Ayant obtenu copie avant le lancement, voici quelques commentaires sur cet ouvrage qui offre une perspective unique sur les combats politiques, passés et à venir relatifs aux gens du bel âge.
« Il n’y a pas de plus grande souffrance que de porter en soi une histoire non racontée. » Cette citation de Maya Angelou, qu’on retrouve à la page 206 du livre Au nom des aînés, est probablement la plus révélatrice quant aux raisons qui expliquent la publication — ou la nécessité — de cet ouvrage dans lequel l’ancienne ministre caquiste et libérale revient sur un parcours politique de 12 ans, entièrement dédié aux aînés et aux proches aidants.
Dans ce livre, Marguerite Blais partage ses pages avec son ancien collègue et ami Guillaume Nadon, dans une rédaction qui se rapproche parfois de l’entrevue écrite. Le tout est fait habilement et n’encombre pas la lecture. Il en émane une aura de main tendue entre générations, M. Nadon étant de plusieurs décennies le cadet de Mme Blais. Il semble parfois servir de moteur à la rédaction. Les échanges entre les deux révèlent une belle complicité, et les interventions de Guillaume viennent donner un second souffle ou permettre d’approfondir une perspective, grâce à des anecdotes que les deux partagent.

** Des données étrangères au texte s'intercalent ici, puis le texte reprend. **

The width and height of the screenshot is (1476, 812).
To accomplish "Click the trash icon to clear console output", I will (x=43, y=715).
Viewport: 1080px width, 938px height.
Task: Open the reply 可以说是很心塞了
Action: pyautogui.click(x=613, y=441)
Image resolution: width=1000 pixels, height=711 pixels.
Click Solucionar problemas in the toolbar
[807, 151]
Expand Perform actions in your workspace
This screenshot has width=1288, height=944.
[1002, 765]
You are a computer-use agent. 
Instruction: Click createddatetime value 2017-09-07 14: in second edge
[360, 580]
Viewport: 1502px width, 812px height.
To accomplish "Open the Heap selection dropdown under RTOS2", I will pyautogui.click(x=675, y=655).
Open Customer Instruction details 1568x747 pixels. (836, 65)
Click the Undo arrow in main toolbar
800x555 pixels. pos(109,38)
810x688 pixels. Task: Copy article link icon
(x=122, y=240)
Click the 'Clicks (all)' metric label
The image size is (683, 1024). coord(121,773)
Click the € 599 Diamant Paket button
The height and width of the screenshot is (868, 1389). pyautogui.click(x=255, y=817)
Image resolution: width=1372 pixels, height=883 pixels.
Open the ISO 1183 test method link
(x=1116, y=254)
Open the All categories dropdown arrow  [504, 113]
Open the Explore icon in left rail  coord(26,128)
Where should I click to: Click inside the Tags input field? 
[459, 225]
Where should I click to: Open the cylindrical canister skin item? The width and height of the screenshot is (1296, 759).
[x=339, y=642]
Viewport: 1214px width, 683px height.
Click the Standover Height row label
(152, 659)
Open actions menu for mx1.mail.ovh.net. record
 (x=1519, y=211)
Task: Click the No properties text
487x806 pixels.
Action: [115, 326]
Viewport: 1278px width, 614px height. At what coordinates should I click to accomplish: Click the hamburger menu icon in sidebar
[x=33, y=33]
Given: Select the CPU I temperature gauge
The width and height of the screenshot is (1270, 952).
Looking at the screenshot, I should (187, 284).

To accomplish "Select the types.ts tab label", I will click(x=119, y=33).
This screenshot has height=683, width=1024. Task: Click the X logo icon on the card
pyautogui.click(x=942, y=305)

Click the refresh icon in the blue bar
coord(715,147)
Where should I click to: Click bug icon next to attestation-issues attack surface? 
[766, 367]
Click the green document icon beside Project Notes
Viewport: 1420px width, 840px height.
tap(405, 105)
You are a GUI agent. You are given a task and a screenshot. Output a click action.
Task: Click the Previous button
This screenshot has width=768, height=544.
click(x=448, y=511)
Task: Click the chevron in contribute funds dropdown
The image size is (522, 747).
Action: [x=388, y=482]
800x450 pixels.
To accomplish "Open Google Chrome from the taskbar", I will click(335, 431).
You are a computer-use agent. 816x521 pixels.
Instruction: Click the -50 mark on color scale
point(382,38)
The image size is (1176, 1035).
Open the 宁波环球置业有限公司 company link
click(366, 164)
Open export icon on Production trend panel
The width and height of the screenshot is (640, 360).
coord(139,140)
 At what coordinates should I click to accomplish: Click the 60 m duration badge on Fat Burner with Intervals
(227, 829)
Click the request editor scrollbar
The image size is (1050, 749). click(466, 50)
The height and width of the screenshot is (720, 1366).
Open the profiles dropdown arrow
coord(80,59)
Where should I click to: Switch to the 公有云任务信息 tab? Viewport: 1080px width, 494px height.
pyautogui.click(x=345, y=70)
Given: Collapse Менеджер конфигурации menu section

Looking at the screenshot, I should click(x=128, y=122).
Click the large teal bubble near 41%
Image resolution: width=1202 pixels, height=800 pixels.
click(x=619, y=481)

Les nostalgiques seront heureux de retrouver, dès les premières pages, des protagonistes bien connus, tels que Jean Charest, Philippe Couillard et François Legault. Même Robert Bourassa, qui — certains l’apprendront — fut le premier à solliciter la défenderesse des aînés pour qu’elle « fasse le saut » en politique, dans les années 1980.
Pas de règlement de comptes
Ceux qui se rappellent les derniers pas douloureux de Marguerite Blais en politique et qui souhaitent la voir régler ses comptes ne seront pas exaucés par Au nom des aînés. Le livre offre plutôt une incursion privilégiée dans l’appareil démocratique québécois, avec sensibilité et sans exagération. Il faut d’ailleurs attendre le dernier tiers pour plonger dans l’épisode le plus dur de la carrière de Marguerite Blais : la pandémie de Covid-19.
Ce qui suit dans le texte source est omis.